Heather Grothaus began reading romance novels as the tender age of 13, surreptitiously perusing her mother’s collection of novels written by Kathleen Woodiwiss, a pioneer of the genre.
“I just loved them” she says. “I couldn’t get enough of them.”
They were good fun, but as her reading continued into adulthood, she felt the quality had declined and the books had become shallow, filled with loquaciously described sex scenes and thin plots.
One night at home after finishing a novel, in frustration she threw the book across the room. “My husband said, ‘What’s wrong with you?” she recalls. “I said, ‘That’s terrible. I can do better than that.’”
And so she did.
She spent the next 18 months researching medieval history, particularly the Norman conquest of England, her favorite period, to prepare for writing her first book. She learned how to pitch a book idea, and searched for a literary agent.
She found a list of agents who represent romance authors and picked the top five agents with a track record of representing people who wrote similar books. “I told myself that I was going to write one manuscript and if it doesn’t sell, I’m done, I’m not going to do anymore. To my shock I got a New York agent.”
The agent located a publisher for her first effort and “The Warrior” was published by Kensington Publishing in March 2006. It became part of two-book deal with the New York-based house.
Today, Grothaus, who lives with her family on six acres in southern Kenton County, has just published her fourteenth novel, “The Laird’s Vow.”
It’s the story of a son of a young lord framed for murder and on the run from the villains out to steal his inheritance. He’s forced into hiding in Scotland, leaving a string of love affairs and illegitimate children in his wake.
Interestingly, and perhaps unusual in the genre, it’s just the first of her 14 books with both the hero and the heroine on the cover, although the others have featured bare-chested men, often in kilts and brandishing weapons.

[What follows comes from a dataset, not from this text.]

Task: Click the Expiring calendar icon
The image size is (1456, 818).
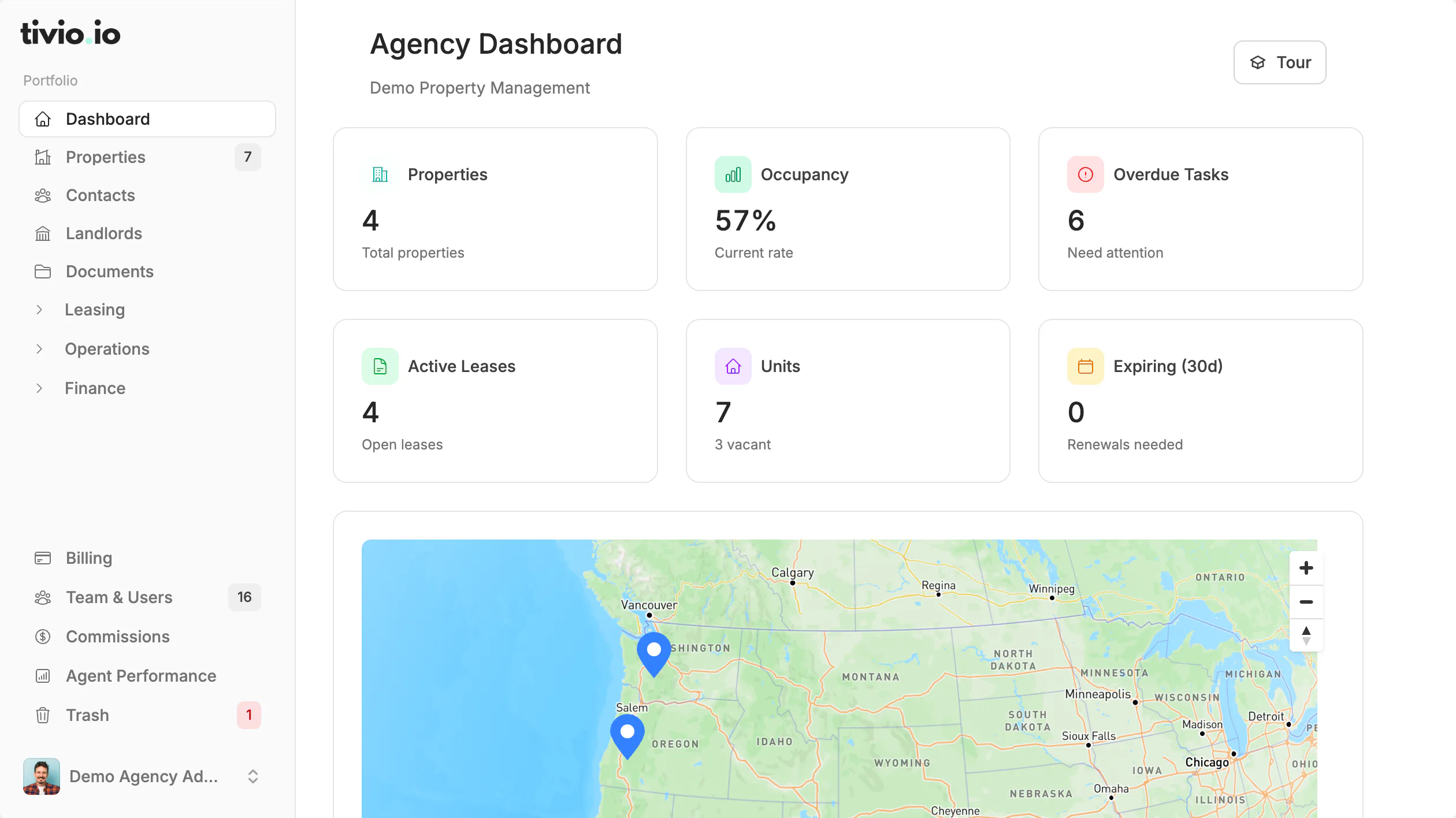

Grothaus says you can’t judge a book by its cover, even romance novels.
“It gives the impression that you’re going to be reading a particularly steamy story; it’s going to be rather fluffy, there’s going to be a lot of sex going on and not a whole lot of depth,” she says. “The funny thing is, I have gotten dinged by reviewers several times because my books are actually not that steamy.”
“The Laird’s Vow” is the first of a series Grothaus calls Sons of Scotland, a series she came up with after stopping in on a whim at an antiques stores in Bellevue.

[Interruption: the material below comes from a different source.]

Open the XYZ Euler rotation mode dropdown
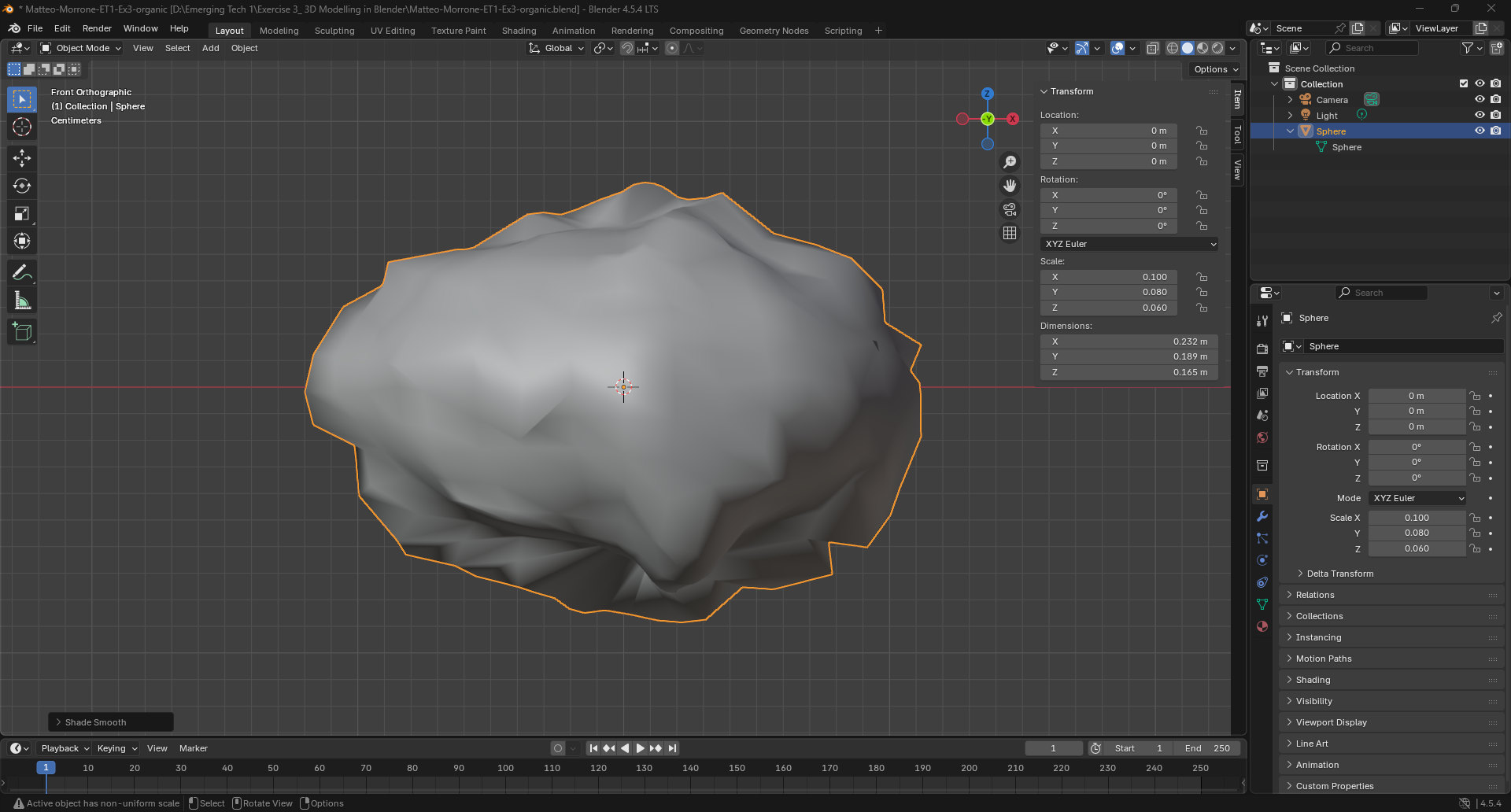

On a weekend visit to Twice as Nice Antiques and More, where she was hoping to find some English plates to add to her collection, she spotted an old book that caught her eye. The book was “Lodge’s Peerage of the British Empire,” an encyclopedic volume of the genealogy of the British empire published in 1839.
For an Anglophile like Grothaus, the find was certainly interesting, but what was inside was fascinating: handwritten notes, perhaps from the books’ original owner, and a newspaper clipping from 1843 that detailed a scandal surrounding a man fighting to earn back his title.
“I thought how bizarre is that to have such intimate detail published for anyone to read,” she says.
Her romance novelist’s imagination kicked in, perhaps fueled by her editor’s inquiries about the timing of her next book.
“It was a big deal about whether he deserved this title or not,” she says. “I started wondering if there had been a challenger to that title and the challenger had framed him.”
“I found myself wondering about this man, about his circumstances and his family, and what had happened to him to bring him to this pivotal moment in his life.”
As her imagination turned, she came up with the idea of a man framed for a crime he didn’t commit who flees to Scotland, where he indulges in a string of illicit affairs, resulting in many children who, years later, are faced with questions of inheritance, guilt and innocence.
A series was born.
Critics have said of her books, “Her wry take on the realities of medieval life infuses her entrancing love stories with immediacy and timeless motivations,” and “Funny, brave and fascinating, her characters glow against the backdrop of a clever storyline.”
“My books have been described as a little scary, very intense and they’re definitely heavy on history and heavy on historical religion,” she says.
Romance novels have been unjustly stereotyped, she believes, as lightly disguised excuses to portray lascivious tales.
But “the range of romance novels is incredibly vast,” Grothaus says.
Her books are “very action heavy, very history heavy,” she says. She doesn’t insult the intelligence of her audience. “These are some of the most intelligent readers around,” she says. “I want readers to feel like they have a better understanding of that time period.”
To churn out books at that pace demands a strict writing schedule. With three children, a husband and lots of family activities, she has to stick to a plan for productivity.
“I have days when it’s Mom’s work days,” she says. “I have to go into my office and do my thing.”
She usually begins with a loose outline, but not a strict scene-by-scene formula.
“I’m more of a seat of the pants writer than a plotter,” she says. “I usually know how it’s going to end. I definitely know how it’s going to begin. It’s the middle part that has to be worked out as I write.”
And for inspiration, she can always return to the antique store in Bellevue, where she not only found the English plates she was looking for, but the idea for four more books.